The rich -- and marketers who cater to them -- just keep getting richer as everyone else struggles through a so-called recovery. That fact of economics could reshape marketing strategies this year, and for years to come.
Last year, the only growth in spending came from people making $100,000 or more annually, said David Calhoun, CEO of Nielsen Co., speaking at the Advertising Research Foundation's annual Re:Think conference in March. If anything, the disconnect between the haves and the have-lesses has only kept widening since. The ConsumerEdge Research monthly tracker, based on surveys of more than 2,000 consumers, helps illustrate this vividly.
Overall, its "Willingness to Spend" index of U.S. consumers has fallen fairly steadily from 103 in May 2010 (just before the so-called summer of recovery) to 96 last May, where 100 equals sentiment levels in December 2009. But willingness to spend has been on the rise lately among the high-income segment -- that 16% of the U.S. population making $100,000 or more annually. Their spending sentiment index rose from 118 in December to 131 in May. Their index is down 6 points from 137 a year ago, but they're the only income group more willing to spend now than they were in December 2009.
For marketers, the growing disconnect in the market can have big implications.
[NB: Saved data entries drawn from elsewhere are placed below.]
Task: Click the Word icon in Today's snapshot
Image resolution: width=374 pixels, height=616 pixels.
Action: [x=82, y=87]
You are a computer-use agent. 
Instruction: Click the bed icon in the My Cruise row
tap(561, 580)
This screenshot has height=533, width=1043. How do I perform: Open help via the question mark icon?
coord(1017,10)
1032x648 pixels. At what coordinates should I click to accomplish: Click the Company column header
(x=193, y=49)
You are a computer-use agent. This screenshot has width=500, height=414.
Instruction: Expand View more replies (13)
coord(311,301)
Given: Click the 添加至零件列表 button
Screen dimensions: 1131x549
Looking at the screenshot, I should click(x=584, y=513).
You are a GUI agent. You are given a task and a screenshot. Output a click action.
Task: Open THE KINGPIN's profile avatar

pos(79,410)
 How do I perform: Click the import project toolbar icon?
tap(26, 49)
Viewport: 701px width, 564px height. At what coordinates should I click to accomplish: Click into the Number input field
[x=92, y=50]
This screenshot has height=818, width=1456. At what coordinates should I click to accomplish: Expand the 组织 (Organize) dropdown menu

Perhaps none feels it more acutely than Walmart, caught in a classic middle-class squeeze.
The $100,000-plus households who traded down to Walmart at the beginning of the recession have been returning to their old shopping haunts. But more of Walmart's core consumers have been trading down to smaller sizes, lower-ticket items and closer locations amid rising gas prices -- all offered by dollar or drug stores. The result: Eight straight quarters of declining same-store sales for Walmart with a ninth a real possibility.